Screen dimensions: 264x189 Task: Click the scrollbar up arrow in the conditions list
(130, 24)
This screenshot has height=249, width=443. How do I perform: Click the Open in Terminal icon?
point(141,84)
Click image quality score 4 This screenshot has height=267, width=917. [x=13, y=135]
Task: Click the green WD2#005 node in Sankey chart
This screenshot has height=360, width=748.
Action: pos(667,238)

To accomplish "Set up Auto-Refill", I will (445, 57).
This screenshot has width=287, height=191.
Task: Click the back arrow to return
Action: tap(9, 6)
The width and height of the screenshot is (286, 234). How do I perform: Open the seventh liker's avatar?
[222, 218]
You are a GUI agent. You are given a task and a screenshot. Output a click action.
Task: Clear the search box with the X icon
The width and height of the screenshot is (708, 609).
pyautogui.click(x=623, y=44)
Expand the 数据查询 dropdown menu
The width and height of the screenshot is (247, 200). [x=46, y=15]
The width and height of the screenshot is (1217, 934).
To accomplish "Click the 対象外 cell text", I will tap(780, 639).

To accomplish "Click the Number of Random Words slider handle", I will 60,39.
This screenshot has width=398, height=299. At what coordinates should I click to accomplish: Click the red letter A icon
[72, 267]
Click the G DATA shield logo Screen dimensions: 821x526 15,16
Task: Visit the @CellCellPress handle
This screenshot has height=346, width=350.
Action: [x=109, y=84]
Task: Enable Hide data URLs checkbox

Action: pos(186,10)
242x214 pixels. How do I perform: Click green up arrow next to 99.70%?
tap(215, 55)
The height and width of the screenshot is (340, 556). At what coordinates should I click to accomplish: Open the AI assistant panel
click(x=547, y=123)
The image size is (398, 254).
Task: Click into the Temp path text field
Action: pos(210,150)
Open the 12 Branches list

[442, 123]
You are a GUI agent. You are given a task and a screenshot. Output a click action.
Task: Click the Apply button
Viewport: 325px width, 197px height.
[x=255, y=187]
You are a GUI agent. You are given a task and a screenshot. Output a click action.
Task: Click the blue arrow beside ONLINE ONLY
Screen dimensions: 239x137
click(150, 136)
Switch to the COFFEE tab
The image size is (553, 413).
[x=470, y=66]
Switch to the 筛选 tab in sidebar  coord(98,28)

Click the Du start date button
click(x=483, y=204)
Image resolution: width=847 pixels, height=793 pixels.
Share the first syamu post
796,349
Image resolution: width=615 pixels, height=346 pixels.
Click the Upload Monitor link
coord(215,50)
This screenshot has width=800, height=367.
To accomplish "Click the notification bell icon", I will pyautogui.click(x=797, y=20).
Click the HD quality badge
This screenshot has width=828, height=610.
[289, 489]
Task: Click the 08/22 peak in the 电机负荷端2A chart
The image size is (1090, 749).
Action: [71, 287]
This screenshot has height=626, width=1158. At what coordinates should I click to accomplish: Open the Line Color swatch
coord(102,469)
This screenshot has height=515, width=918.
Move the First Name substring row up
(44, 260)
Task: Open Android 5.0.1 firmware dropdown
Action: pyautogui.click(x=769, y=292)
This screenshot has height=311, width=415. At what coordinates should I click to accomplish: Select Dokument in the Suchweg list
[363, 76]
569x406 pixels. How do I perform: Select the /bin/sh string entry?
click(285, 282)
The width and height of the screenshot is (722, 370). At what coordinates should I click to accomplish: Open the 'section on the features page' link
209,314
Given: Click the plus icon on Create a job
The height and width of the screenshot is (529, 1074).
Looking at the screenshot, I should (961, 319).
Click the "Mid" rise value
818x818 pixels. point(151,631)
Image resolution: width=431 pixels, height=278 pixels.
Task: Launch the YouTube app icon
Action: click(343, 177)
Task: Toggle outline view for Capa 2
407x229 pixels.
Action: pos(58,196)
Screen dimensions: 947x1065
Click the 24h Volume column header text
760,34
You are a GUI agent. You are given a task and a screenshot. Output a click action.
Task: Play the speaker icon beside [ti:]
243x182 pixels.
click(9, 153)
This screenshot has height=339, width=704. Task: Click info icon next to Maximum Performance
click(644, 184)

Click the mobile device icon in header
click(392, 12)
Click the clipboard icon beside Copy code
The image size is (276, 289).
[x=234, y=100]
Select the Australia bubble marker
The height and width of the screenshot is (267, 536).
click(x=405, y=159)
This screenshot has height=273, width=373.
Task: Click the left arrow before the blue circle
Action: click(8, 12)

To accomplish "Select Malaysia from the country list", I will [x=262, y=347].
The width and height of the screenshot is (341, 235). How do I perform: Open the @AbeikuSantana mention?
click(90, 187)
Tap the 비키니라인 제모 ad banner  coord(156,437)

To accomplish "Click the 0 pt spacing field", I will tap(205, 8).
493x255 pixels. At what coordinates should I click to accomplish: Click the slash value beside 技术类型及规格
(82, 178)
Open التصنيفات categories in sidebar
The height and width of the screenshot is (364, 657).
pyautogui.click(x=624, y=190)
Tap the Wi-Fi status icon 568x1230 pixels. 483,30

Description of the task:
Look for the string "chart" in the records, and copy every line where it is found.

Response to this exercise:
Task: Click the green WD2#005 node in Sankey chart
Task: Click the 08/22 peak in the 电机负荷端2A chart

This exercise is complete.